See the lady on the platform? She isn't me. As we reached that platform I had a total panic attack and had to push people aside on their way up so that I could get back down. Embarrassed much? Oh yeah.
Then there was the time we went to Natural Bridge in Kentucky. I LOVE walking along nature trails. My happiest vacations have been spent in state parks walking in the woods.
One can actually walk across this bridge. There are no barricades. You just have to stay in the middle. My husband and sons strolled happily across. I practically crawled and cried with relief when I reached the other side.
I admit it. I'm a wuss. Except I like the roller coasters. With certain exceptions....
The roller coasters I go on cannot:
- Go backwards
- Have 3-D effects
- Go upside down
- Have any loops
- Have a line that lasts more than 30 minutes
- Have you stand instead of in a seat with that wonderful bar across your lap
I'm discovering that this divorce process is like riding one of those roller coasters that my stomach can't handle. Just when I think things are going one way, I'm flipped upside down, fear that my arm restraint is going to fly off, and there are scenes of animated terror throughout the entire ride. I may as well be on a lunar launch. Terra firma feels just that far away.
My goal is simply to survive the ride. I'm dizzy. My stomach goes from my toes to the top of my head. I want it to stop. I close my eyes, but that makes it worse. There are ugly things that I must see and acknowledge regardless of how desperately I want to look away.

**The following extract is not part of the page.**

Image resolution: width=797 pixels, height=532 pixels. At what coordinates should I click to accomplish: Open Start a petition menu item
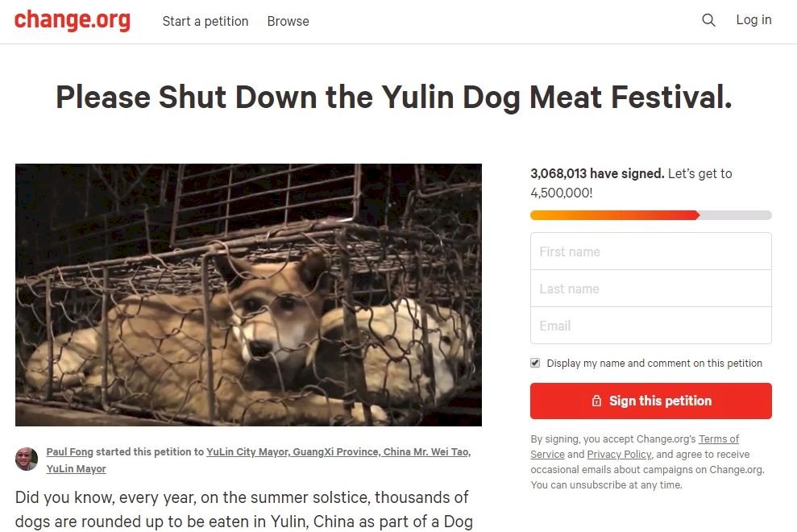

Yet just as I am sure there is a loving God, I know this ride will end. I'll get off of it, shudder and cry, sit quietly as I get the nausea under control, and hug the ground. Oh! How I'm longing to get past this. Funnel cake anybody?
Faithfully yours,
Linda
1 comment:
Believe it or not, you put into words how I've been feeling for a few weeks now. Parallized by it things that I have no control over. You are in my prayers. You are a strong and faithful woman. God won't fail either of us! Hugs to you!